En principe, il faut éviter de réclamer le moindre service de ceux qui voyagent avec vous et leur rendre les services qu'ils sollicitent avec empressement et discrétion; ce qu'on demande le plus souvent, ce sont les renseignements sur les heures d'arrivée, sur l'itinéraire, les prix de transports, etc.
On emprunte fort bien un indicateur, des jumelles, un journal; on n'emprunte pas un livre, un verre.
Si un voyageur est malade, on peut offrir des sels, des pastilles de menthe, de l'eau de mélisse; on peut de même, sans en être prié, aider une dame à mettre un lourd colis sur le filet, à l'en descendre, etc.
Le voyageur qui est au coin et qui va dans le sens du train a la libre disposition de la vitre, il peut l'ouvrir ou la fermer à son gré, parce que c'est lui qui souffre directement du courant d'air, des poussières, des escarbilles; mais il doit tenir compte du désir général et s'y prêter de bonne grâce. Si l'on est incommodé par le soleil, on peut prier un voyageur de tirer le rideau, etc.

Comment on quitte le wagon.

On se prépare à descendre du train assez à temps pour ne pas avoir à précipiter ses mouvements et ses emballages à la dernière minute; on peut se lever avant l'arrêt, mais on doit se tenir solidement au filet afin de ne pas tomber sur un voyageur au choc de l'arrêt; en partant, on soulève son chapeau; on adresse un salut plus direct et plus accentué aux personnes à qui l'on a eu l'occasion de parler.
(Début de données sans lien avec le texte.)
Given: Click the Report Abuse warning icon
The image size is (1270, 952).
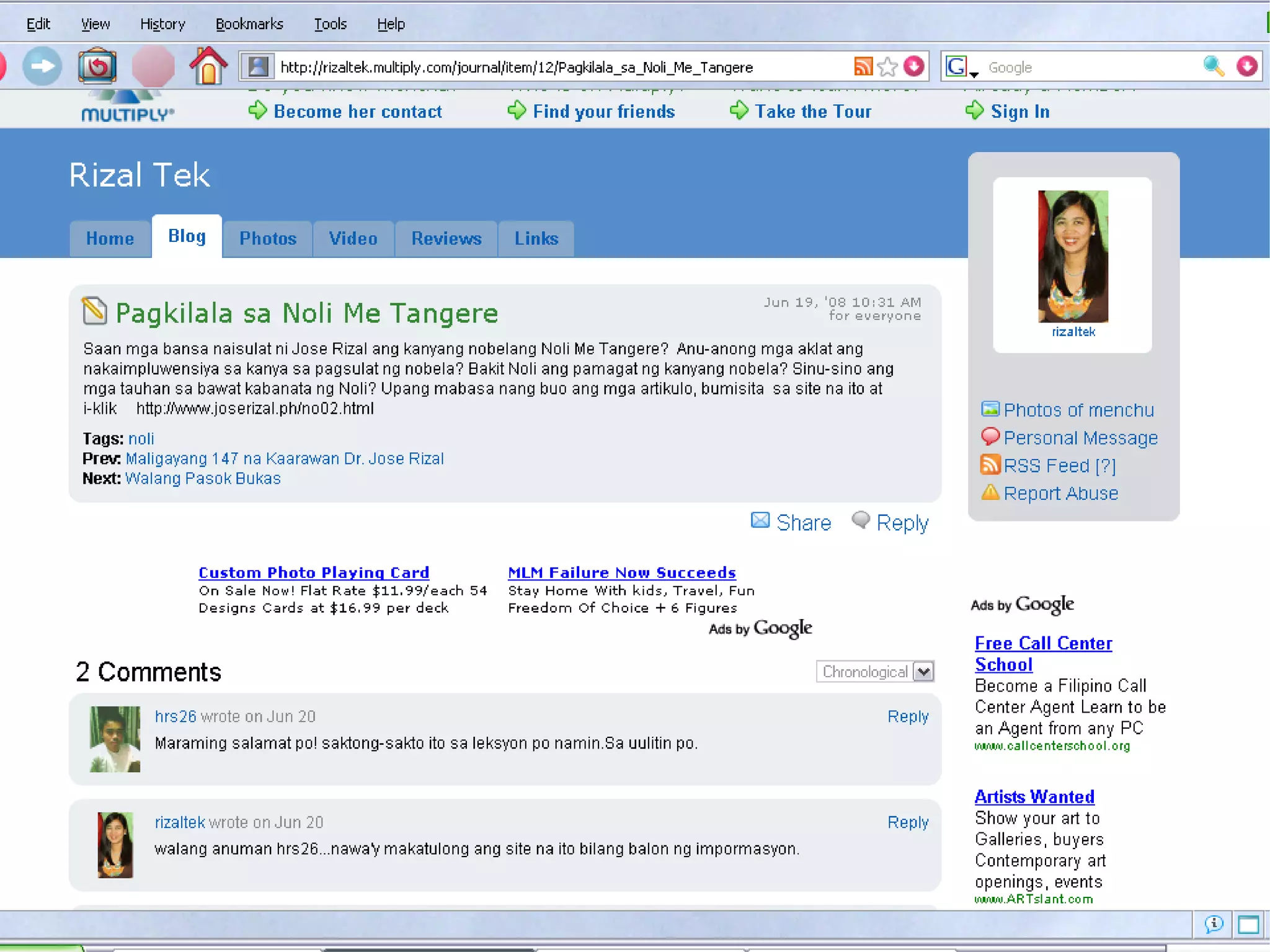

Avec ceux qui ne se gênent pas.

Il y a des voyageurs, comme les Anglais, par exemple, qui voyagent toujours en s'imaginant qu'ils sont tout seuls; leur sans-gêne frise la grossièreté. Avec ceux-là, on n'est tenu à aucun égard, et si l'on ne hurle pas avec les loups, on risque d'être mangé. 
Soyons donc très polis avec les gens  polis, et oublions que nous somme Français avec les Anglais.

Mon Dimanche, revue populaire illustrée, 26 juillet 1903.